- _Work to complete_: Swap "button" for "control" in the part of the records that opens with the line containing "The image size is (615, 655)." and closes with the end of the records, and write that part out again with everything else unchanged.

- _Data for this exercise_:
* * *

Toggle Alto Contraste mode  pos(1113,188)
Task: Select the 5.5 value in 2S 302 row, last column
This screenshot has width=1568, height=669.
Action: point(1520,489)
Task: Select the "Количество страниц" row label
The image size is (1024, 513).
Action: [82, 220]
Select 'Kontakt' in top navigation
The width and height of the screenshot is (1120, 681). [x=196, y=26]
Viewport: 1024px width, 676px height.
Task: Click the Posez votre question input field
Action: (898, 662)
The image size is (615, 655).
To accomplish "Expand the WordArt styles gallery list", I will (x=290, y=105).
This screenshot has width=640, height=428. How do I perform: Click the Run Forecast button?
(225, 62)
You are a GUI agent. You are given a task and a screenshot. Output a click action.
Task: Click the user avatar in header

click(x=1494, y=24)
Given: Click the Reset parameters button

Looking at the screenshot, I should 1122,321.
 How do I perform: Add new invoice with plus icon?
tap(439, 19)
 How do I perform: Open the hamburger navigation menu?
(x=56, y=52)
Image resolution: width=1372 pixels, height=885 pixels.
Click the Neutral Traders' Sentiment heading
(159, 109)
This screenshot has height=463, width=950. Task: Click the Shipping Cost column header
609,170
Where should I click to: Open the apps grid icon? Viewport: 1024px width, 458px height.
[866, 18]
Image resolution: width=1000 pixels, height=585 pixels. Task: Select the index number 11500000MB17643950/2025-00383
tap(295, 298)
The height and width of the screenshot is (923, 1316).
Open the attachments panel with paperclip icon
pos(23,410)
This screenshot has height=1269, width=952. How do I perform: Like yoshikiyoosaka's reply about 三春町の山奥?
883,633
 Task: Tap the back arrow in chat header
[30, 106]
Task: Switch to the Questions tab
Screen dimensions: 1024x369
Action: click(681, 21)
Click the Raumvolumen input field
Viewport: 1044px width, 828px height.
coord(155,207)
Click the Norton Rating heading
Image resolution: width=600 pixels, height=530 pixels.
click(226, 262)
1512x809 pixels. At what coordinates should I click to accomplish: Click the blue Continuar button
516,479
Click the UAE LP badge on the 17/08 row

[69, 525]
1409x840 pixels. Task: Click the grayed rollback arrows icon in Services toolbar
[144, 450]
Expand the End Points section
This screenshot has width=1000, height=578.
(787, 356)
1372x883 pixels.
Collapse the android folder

* * *

- _Completed exercise_:
The image size is (615, 655).
To accomplish "Expand the WordArt styles gallery list", I will (x=290, y=105).
This screenshot has width=640, height=428. How do I perform: Click the Run Forecast control?
(225, 62)
You are a GUI agent. You are given a task and a screenshot. Output a click action.
Task: Click the user avatar in header

click(x=1494, y=24)
Given: Click the Reset parameters control

Looking at the screenshot, I should 1122,321.
 How do I perform: Add new invoice with plus icon?
tap(439, 19)
 How do I perform: Open the hamburger navigation menu?
(x=56, y=52)
Image resolution: width=1372 pixels, height=885 pixels.
Click the Neutral Traders' Sentiment heading
(159, 109)
This screenshot has height=463, width=950. Task: Click the Shipping Cost column header
609,170
Where should I click to: Open the apps grid icon? Viewport: 1024px width, 458px height.
[866, 18]
Image resolution: width=1000 pixels, height=585 pixels. Task: Select the index number 11500000MB17643950/2025-00383
tap(295, 298)
The height and width of the screenshot is (923, 1316).
Open the attachments panel with paperclip icon
pos(23,410)
This screenshot has height=1269, width=952. How do I perform: Like yoshikiyoosaka's reply about 三春町の山奥?
883,633
 Task: Tap the back arrow in chat header
[30, 106]
Task: Switch to the Questions tab
Screen dimensions: 1024x369
Action: click(681, 21)
Click the Raumvolumen input field
Viewport: 1044px width, 828px height.
coord(155,207)
Click the Norton Rating heading
Image resolution: width=600 pixels, height=530 pixels.
click(226, 262)
1512x809 pixels. At what coordinates should I click to accomplish: Click the blue Continuar control
516,479
Click the UAE LP badge on the 17/08 row

[69, 525]
1409x840 pixels. Task: Click the grayed rollback arrows icon in Services toolbar
[144, 450]
Expand the End Points section
This screenshot has width=1000, height=578.
(787, 356)
1372x883 pixels.
Collapse the android folder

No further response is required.